▶ **What you are asked to do**:
Every line from the one bearing "Task: Open the three-dot more options menu" through the last line of the entries should be printed exactly, with no other output.

Excerpts from a dataset
——

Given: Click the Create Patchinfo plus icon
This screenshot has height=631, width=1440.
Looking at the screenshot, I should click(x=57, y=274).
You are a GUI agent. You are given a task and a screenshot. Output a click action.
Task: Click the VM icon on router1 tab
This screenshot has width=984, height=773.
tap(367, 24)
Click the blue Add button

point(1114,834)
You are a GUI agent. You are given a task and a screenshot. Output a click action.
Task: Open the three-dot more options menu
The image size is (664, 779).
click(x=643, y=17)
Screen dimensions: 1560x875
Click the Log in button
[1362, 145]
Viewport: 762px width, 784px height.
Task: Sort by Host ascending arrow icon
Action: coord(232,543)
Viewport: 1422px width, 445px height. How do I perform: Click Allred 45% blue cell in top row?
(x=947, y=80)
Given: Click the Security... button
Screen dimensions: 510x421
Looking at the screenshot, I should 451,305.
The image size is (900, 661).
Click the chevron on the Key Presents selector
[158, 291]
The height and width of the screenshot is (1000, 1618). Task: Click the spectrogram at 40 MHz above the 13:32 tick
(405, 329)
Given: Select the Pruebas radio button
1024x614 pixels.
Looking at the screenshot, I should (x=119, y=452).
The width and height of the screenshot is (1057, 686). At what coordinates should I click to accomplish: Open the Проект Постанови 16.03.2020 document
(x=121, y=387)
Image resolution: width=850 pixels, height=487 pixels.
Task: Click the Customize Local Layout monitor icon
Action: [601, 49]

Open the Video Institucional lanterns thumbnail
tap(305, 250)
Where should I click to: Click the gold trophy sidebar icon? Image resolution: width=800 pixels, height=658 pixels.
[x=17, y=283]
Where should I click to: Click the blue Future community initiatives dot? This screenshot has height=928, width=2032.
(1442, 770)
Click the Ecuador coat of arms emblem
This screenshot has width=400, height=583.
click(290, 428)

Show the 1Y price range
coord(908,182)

——

▶ **Response**:
Task: Open the three-dot more options menu
The image size is (664, 779).
click(x=643, y=17)
Screen dimensions: 1560x875
Click the Log in button
[1362, 145]
Viewport: 762px width, 784px height.
Task: Sort by Host ascending arrow icon
Action: coord(232,543)
Viewport: 1422px width, 445px height. How do I perform: Click Allred 45% blue cell in top row?
(x=947, y=80)
Given: Click the Security... button
Screen dimensions: 510x421
Looking at the screenshot, I should 451,305.
The image size is (900, 661).
Click the chevron on the Key Presents selector
[158, 291]
The height and width of the screenshot is (1000, 1618). Task: Click the spectrogram at 40 MHz above the 13:32 tick
(405, 329)
Given: Select the Pruebas radio button
1024x614 pixels.
Looking at the screenshot, I should (x=119, y=452).
The width and height of the screenshot is (1057, 686). At what coordinates should I click to accomplish: Open the Проект Постанови 16.03.2020 document
(x=121, y=387)
Image resolution: width=850 pixels, height=487 pixels.
Task: Click the Customize Local Layout monitor icon
Action: [601, 49]

Open the Video Institucional lanterns thumbnail
tap(305, 250)
Where should I click to: Click the gold trophy sidebar icon? Image resolution: width=800 pixels, height=658 pixels.
[x=17, y=283]
Where should I click to: Click the blue Future community initiatives dot? This screenshot has height=928, width=2032.
(1442, 770)
Click the Ecuador coat of arms emblem
This screenshot has width=400, height=583.
click(290, 428)

Show the 1Y price range
coord(908,182)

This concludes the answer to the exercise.